Nobody will tell you about this female productivity issue
Xmas is a crazy time for all of us and especially for the homemaker who is overwhelmingly still female. I laughed this Xmas as I tried to be wonder woman because this self-inflicted pressure was magnified due to us being in a serious process of fundraising at work. Then I came across an article I wrote eight years ago, and it still makes me smile. I have copied it below because it feels relevant today for the women I work with.
I have been an evangelist for personal development for three decades. Yep, for thirty years I have read virtually nothing but self-help, personal development, psychology and business development. I have spent over £100,000 going to seminars all over the world – Europe, USA and even the Gold Coast. I have studied under every Guru under the sun, who seemed worth listening to, and even spent some time at a spiritual retreat in New York.
If the definition of an expert is that they have 10,000 hours experience under their belts then I must qualify as reasonably able. This amounted to thirty years of training in the area of human potential and, from 2001 to 2016, 10,000 people trusted me to share some of that knowledge through my corporate and public seminars, web casts, products, newsletters, books and blogs.
Impressed?
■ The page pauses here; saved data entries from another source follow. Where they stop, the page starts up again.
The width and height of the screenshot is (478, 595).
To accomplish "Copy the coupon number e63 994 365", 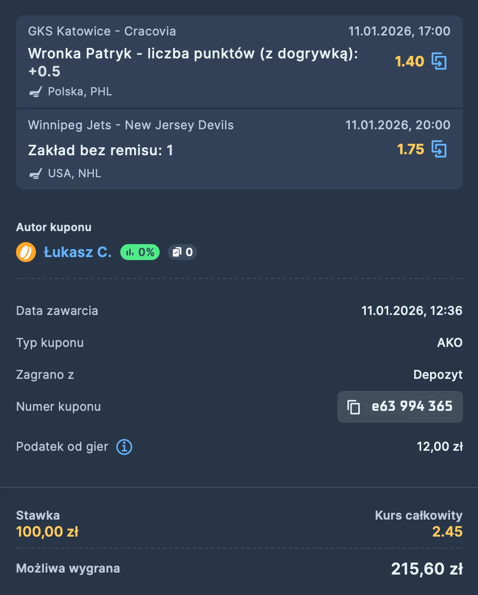I will click(354, 407).
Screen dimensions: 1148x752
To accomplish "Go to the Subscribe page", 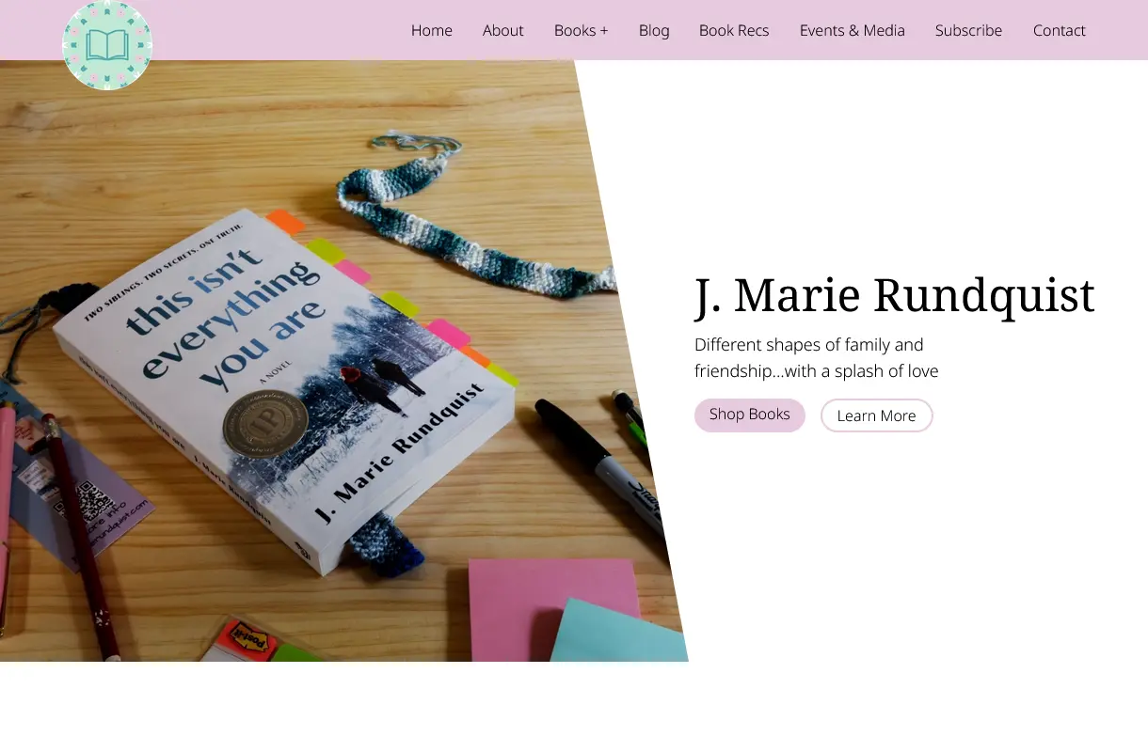I will coord(968,30).
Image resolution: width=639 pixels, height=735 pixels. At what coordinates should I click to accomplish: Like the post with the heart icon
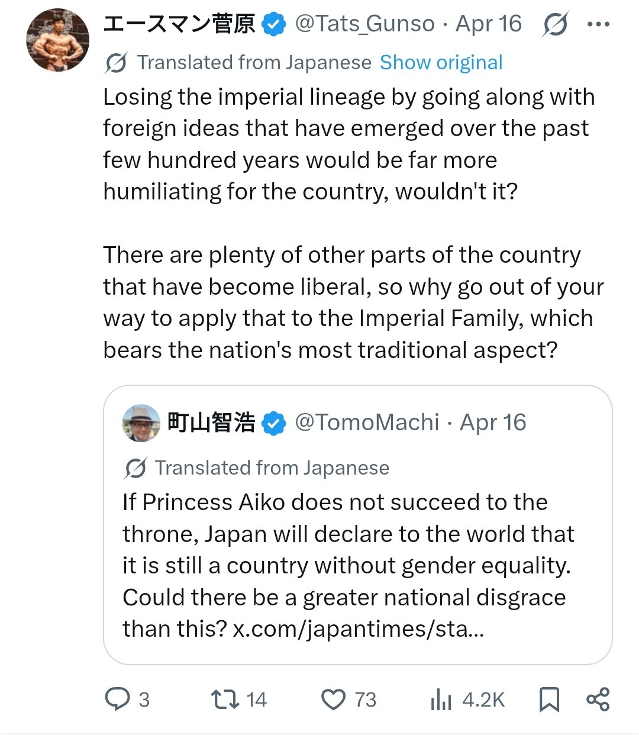(x=333, y=699)
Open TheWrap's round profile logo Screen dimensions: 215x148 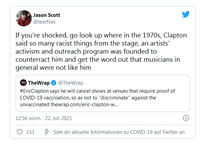coord(23,83)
Whether you are or you aren’t, there is another side to this story and it doesn’t sound as pretty or impressive or exciting. And on some level, despite what I know, I am still really confused.
Running in parallel to my ‘WOW’ career I have also been a single mother of three daughters who are now aged twenty, eighteen and fifteen. Nothing is more important to me than my girl’s happiness, and I also think this is where I, and thousands of women that I’ve spoken to, come adrift. This is where confusion, guilt and doubt creep in. Nowhere in the world of personal development have I seen this issue addressed properly.
What do I mean by this? Well, in the world of success psychology, there is an agreed formula. How you define success is unique to you but the supposed process to fulfilment is not unique it is a formula that goes something like this:
Every day I commit to:
- Meditate for at least 20 minutes
- Exercise for 45 minutes
- Eat 80% health giving food
- Drink 2 litres of water
- Take daily green drinks and vitamins
- Visualise, rebound, breathe
- Connect daily with Mastermind Group, Coach or Mentor
- Connect with nature
- Read and learn for 20 minutes minimum
- Set yearly, monthly, weekly goals and just do it!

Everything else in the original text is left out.